SpecDiff-GAN: A Spectrally-Shaped Noise Diffusion GAN for Speech and Music Synthesis
Teysir Baoueb, Haocheng Liu, Mathieu Fontaine, Jonathan Le Roux, Gael Richard
TL;DR
SpecDiff-GAN tackles GAN training instability and slow diffusion in neural vocoders by integrating a forward diffusion process with spectrally-shaped noise into a HiFi-GAN backbone. The method introduces adaptive diffusion and a multi-resolution discriminator setup (MRD) to stabilize training and improve high-frequency detail, while using a spectrally-aware noise distribution to challenge the discriminator. The approach demonstrates improved perceptual metrics on speech (e.g., PESQ, STOI) and competitive performance in music synthesis across multiple datasets, with reduced model size and efficient inference relative to strong baselines. This work offers a versatile, diffusion-informed augmentation to GAN-based audio synthesis that translates well to both speech and instrumental music generation, with potential for broader universal audio synthesis.
Abstract
Generative adversarial network (GAN) models can synthesize highquality audio signals while ensuring fast sample generation.
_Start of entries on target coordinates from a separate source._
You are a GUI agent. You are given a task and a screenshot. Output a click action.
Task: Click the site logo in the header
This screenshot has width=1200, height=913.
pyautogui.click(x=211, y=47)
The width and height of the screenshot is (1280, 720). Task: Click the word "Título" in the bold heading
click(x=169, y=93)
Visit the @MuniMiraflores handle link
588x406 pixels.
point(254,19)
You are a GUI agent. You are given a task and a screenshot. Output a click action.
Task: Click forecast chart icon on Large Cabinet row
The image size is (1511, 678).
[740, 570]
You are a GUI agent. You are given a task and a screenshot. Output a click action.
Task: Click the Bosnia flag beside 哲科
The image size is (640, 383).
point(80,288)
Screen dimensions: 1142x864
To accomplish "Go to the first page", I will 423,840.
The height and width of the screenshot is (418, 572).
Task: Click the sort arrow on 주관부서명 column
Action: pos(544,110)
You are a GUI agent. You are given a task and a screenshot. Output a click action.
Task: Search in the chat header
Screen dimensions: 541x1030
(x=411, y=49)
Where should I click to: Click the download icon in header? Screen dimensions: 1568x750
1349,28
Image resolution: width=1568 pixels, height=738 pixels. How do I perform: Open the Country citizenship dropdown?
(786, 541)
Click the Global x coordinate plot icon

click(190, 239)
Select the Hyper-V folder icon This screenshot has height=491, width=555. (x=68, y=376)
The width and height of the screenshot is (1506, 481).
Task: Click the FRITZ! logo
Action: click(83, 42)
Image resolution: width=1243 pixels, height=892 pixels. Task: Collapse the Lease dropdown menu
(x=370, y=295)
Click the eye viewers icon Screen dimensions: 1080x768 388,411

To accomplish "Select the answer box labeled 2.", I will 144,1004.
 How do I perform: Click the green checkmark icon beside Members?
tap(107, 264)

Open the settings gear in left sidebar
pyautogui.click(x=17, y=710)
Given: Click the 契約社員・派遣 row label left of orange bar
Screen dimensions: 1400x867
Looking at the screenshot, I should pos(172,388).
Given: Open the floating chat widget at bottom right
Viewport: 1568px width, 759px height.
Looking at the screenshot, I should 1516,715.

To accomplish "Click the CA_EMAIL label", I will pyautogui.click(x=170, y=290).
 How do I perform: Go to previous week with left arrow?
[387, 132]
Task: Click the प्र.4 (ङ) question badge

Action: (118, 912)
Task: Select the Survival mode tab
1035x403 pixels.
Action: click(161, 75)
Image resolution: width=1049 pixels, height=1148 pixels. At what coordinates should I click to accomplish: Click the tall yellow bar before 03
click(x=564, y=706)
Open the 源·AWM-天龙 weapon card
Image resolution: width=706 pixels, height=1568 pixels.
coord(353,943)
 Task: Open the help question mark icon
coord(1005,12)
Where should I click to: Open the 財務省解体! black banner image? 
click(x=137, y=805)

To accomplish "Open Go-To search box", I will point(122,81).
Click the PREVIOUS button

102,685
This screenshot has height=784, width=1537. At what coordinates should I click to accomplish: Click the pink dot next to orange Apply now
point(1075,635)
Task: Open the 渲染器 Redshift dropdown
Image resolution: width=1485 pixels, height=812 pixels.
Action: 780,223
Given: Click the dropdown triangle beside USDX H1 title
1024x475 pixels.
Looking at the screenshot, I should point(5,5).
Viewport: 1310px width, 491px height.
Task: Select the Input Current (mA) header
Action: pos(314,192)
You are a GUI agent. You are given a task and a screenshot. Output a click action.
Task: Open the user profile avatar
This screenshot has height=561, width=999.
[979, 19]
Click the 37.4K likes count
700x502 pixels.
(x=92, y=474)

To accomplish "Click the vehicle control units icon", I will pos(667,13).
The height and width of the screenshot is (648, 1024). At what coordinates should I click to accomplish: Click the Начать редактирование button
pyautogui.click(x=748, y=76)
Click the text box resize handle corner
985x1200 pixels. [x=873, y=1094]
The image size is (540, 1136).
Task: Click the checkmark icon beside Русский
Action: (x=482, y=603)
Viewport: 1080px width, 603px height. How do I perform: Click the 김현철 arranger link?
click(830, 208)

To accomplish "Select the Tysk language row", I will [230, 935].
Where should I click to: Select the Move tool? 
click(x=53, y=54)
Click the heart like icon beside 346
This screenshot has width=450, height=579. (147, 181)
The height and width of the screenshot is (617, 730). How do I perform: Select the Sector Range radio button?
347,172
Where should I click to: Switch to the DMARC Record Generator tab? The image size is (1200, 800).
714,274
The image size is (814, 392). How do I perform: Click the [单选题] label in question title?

However, they are difficult to train and are prone to several issues including mode collapse and divergence. In this paper, we introduce SpecDiff-GAN, a neural vocoder based on HiFi-GAN, which was initially devised for speech synthesis from mel spectrogram. In our model, the training stability is enhanced by means of a forward diffusion process which consists in injecting noise from a Gaussian distribution to both real and fake samples before inputting them to the discriminator. We further improve the model by exploiting a spectrally-shaped noise distribution with the aim to make the discriminator's task more challenging. We then show the merits of our proposed model for speech and music synthesis on several datasets. Our experiments confirm that our model compares favorably in audio quality and efficiency compared to several baselines.